As for the public sector, the rise of good governance norms and practices is often seen as an instance of technocratization that has the potential to replace ideals and practices of representative democracy. Against this background, our research training group formulates a twofold research question, which is to be addressed jointly by junior researchers and the PIs. In an empirical-analytical perspective we seek to investigate why conceptions of good governance have become so popular, how they are implemented in practice and what (possibly unintended) consequences this may have. In a normative perspective we are wondering what this implies for the future of democracy.

The guiding idea of this research program is to conceptualize and analyze norms of good governance as standards. This explicit analogy to technical standardizations can help us carve out some characteristics of good governance: norm-setting by public and private actors, the existence of rival conceptualizations, the claim to universality, the need for quantifications and the logic of optimization are all associated with standardizations. This approach brings together traditions of social research that do not normally interact much. It fosters a dialogue among researchers from a range of diverse fields, such as political theory and philosophy, political economy, international relations, sociology and law. At the same time the idea of “standards of governance” also suggests a new perspective on standardization itself. Standards are usually understood as an instrument in the governance toolkit but when trying to imrpove the processes of governance with their help, standardization becomes self-reflexive.

The research training group will analyze how standards of governance emerge, how they spread, how they are operationalized in practice and how social actors try to enforce them. To understand how standards operate it is imperative to study real world practices, causal chains and (possibly counter-intuitive) effects. Yet the group also gives much consideration to the normative assessment of these real-world developments. We will have to analyze critically how standards of governance conform to the ideal of democratic self-determination in complex, functionally differentiated and interdependent societies. We want to know if they undermine or corroborate the possibility of collective self-determination. To achieve this, the research group combines a normative perspective on democratic ideals with an empirical micro-perspective on social interactions and discourses, in which standards of governance are codified, propagated and applied. The following set of research questions will guide our analysis:

(1) How exactly do standards of governance emerge and why are they codified?

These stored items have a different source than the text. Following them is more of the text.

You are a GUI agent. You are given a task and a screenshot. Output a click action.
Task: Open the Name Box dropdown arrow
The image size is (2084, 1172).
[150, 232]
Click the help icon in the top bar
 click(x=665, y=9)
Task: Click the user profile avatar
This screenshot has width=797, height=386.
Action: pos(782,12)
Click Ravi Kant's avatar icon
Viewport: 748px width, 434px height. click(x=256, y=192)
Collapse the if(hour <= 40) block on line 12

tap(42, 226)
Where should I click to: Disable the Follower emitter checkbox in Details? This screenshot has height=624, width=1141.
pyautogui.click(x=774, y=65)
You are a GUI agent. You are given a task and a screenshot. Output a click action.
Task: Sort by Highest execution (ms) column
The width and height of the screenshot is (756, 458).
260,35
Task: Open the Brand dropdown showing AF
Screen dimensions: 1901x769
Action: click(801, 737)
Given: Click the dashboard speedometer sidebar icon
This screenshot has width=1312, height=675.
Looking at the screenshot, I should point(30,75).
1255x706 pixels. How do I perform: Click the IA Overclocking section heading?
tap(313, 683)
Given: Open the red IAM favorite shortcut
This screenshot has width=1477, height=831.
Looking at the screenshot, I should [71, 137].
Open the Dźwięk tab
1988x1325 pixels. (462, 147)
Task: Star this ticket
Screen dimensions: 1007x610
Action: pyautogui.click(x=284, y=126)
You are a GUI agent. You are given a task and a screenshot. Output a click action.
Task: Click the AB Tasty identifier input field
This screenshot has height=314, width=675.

(2) Why and how do standards of governance spread across territorial boundaries and sectors of societies?

(3) How are standards operationalized in practice and how is conformity with them measured?

(4) How are social actors trying to enforce standards of governance and why does resistance against them emerge?

(5) What consequences does the rise of governance standards have and how should we assess them from a normative point of view?

During the first years of its work the group will concentrate on four policy fields, which are, however, broadly defined. We will study governance standards in the regulation of the economy and finance, the protection of the environment and the fight against climate change, development policies in the Global South and North (in the form of “regional development”), and protection of basic rights and the rule of law.